#10_Contemporanea

9 Oct 2025

– Elisabetta Masala –

…On Art and Relationships

There are invisible threads that connect people, places, and memories. When art becomes a shared gesture, it has the power to make those threads visible, weaving them into a common tapestry. In Sardinia, this power found one of its most striking expressions with Legarsi alla montagna (Binding to the Mountain), the action that Maria Lai carried out in Ulassai on September 8, 1981.


For one day, the entire village became a collective stage: twenty-six kilometers of blue ribbon tied together houses, balconies, and eventually the mountain itself—intertwining friendships, grudges, hopes, and memories in a single gesture. It was a communal ritual that, nearly two decades ahead of its time, anticipated the international discourse on relational art, later theorized in 1998 by French art critic Nicolas Bourriaud.


It is in this same spirit that the work of Ilaria Turba takes shape. At MAN, she presents the exhibition I pani del desiderio (The Breads of Desire). For the artist, art is a tool for listening and transformation, one that opens up spaces of encounter where individual desires can become collective. The project began in 2019 in the northern districts of Marseille, with open workshops where people from diverse backgrounds shaped loaves of bread, entrusting their dreams and words to shared forms. Baked in a communal oven, these breads evoked an ancient gesture of closeness, capable of uniting knowledge, stories, and dreams.

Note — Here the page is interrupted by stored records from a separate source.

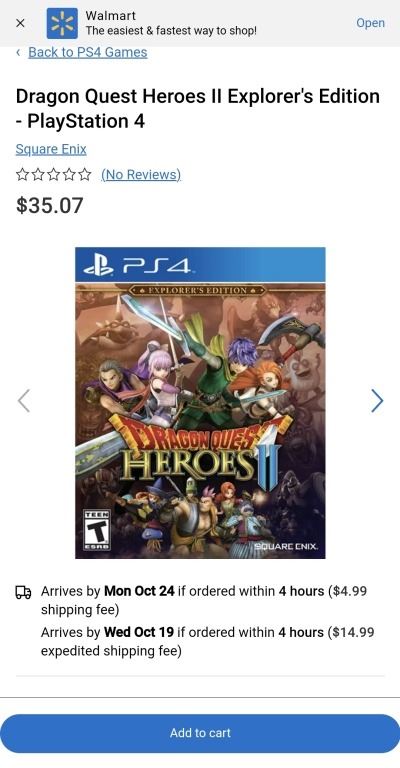Go back to PS4 Games
This screenshot has width=400, height=768.
[x=88, y=52]
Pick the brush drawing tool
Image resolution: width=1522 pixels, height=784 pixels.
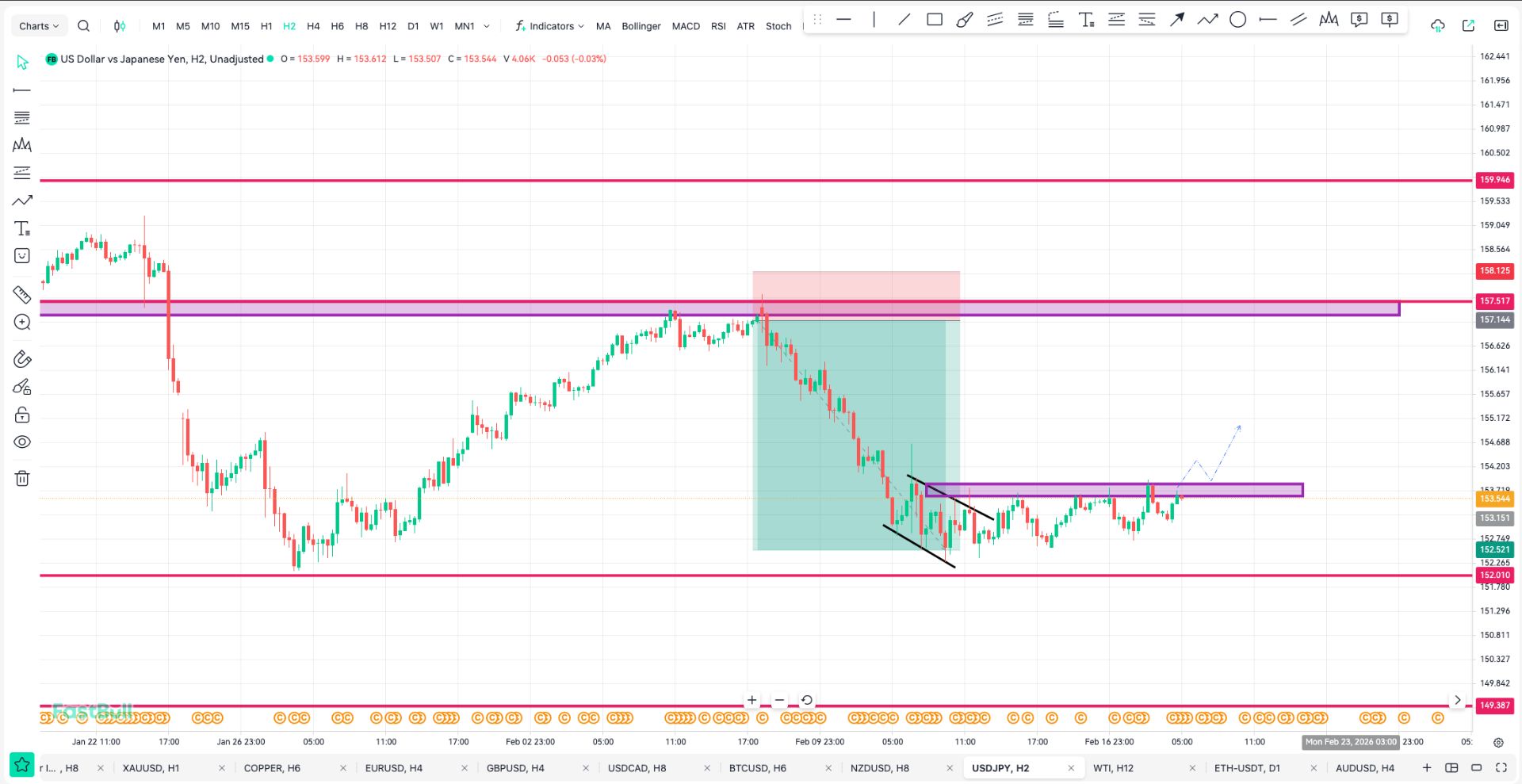tap(964, 20)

Over the years, Turba has collected hundreds of loaves and just as many desires, eventually arriving in Sardinia, a land where the traditions of ritual breads still thrive during community festivals. It was here, in the village of Villaurbana, that the project found its symbolic fulfillment: the breads returned to the fire, transforming into black powder. Not an end, but a rebirth, a collective act, at once a celebration and a metamorphosis, returning desires to matter and opening new paths for creation.

If Maria Lai, with her blue ribbon, taught us that art can bind communities and generate new stories, Ilaria Turba brings that lesson into the present, a time in need of shared desires to envision the future. At the heart of it all is not the object, but the relationship: the care in every gesture, the time spent together, the potential for beauty to emerge from encounter, Beauty that belongs to everyone. As Nicolas Bourriaud writes, “Every work of art would be a proposal to inhabit a shared world, and the work of each artist a web of relationships with the world—generating further relationships, and so on, endlessly.”